Sometimes we don’t want to sample from an arbitrary array but from the first \(n\) natural numbers: \(0, 1, \ldots, n-1\). This can be done by initializing the array to natural numbers then runs the above sampling algorithm.
for (i = 0; i < n; i++)
a[i] = i;
This uses \(O(n) + O(k) = O(n)\) time. If we use the data structure introduced in this text, it could be decreased to \(O(k)\).
init();
for (i = 0; i < k; i++) {
j = i + rand() % (n - i);
printf("%d\n", get(j, j));
set(j, get(i, i));
}
The application to sampling is served as my solution to exercise 1.4 of [2].
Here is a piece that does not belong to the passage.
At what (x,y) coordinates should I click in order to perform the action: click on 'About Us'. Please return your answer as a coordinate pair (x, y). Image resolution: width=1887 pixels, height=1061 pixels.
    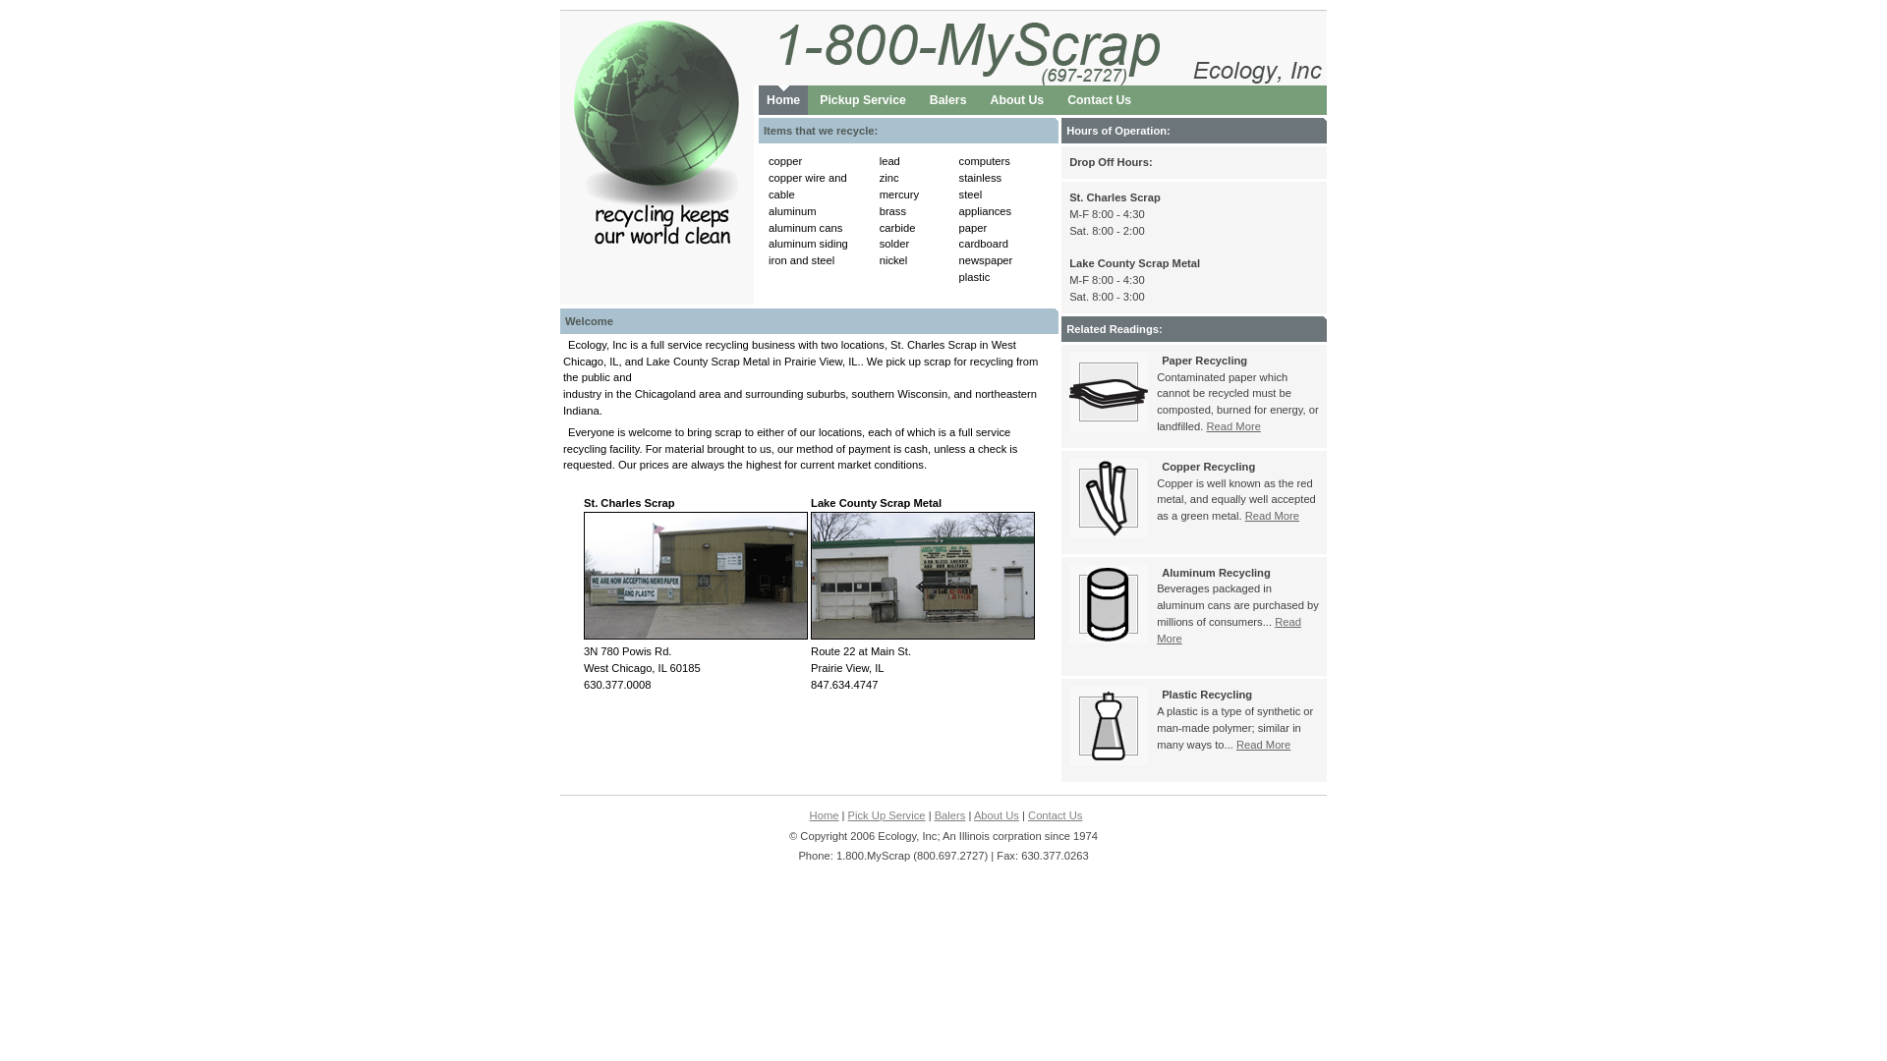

The natural solution to initializing \(O(n)\) elements in \(O(1)\) is setting up an
isdirty[]
array. If the i
-th element is dirty,
set isdirty[i]
to 1, otherwise 0. This solution relies on
the memory-initialization values of the system to be zero and it needs
\(O(n)\) time for reset.
These downsides are not that important because (1) setting a restriction on not relying on memory-initialization values is more an intellectual game than practicability; (2) reset is a rare demand.
However, the data structure described in this text is a tremendous example of how simply a seemed impossible task can be solved algorithmically.
The former text said it uses a C-like pseudo language but you may notice that it’s actually the real C programming language. The reason this text can’t claim it’s real C is that accessing uninitialized objects in C is an undefined behavior. It may not behave correctly with some compilers.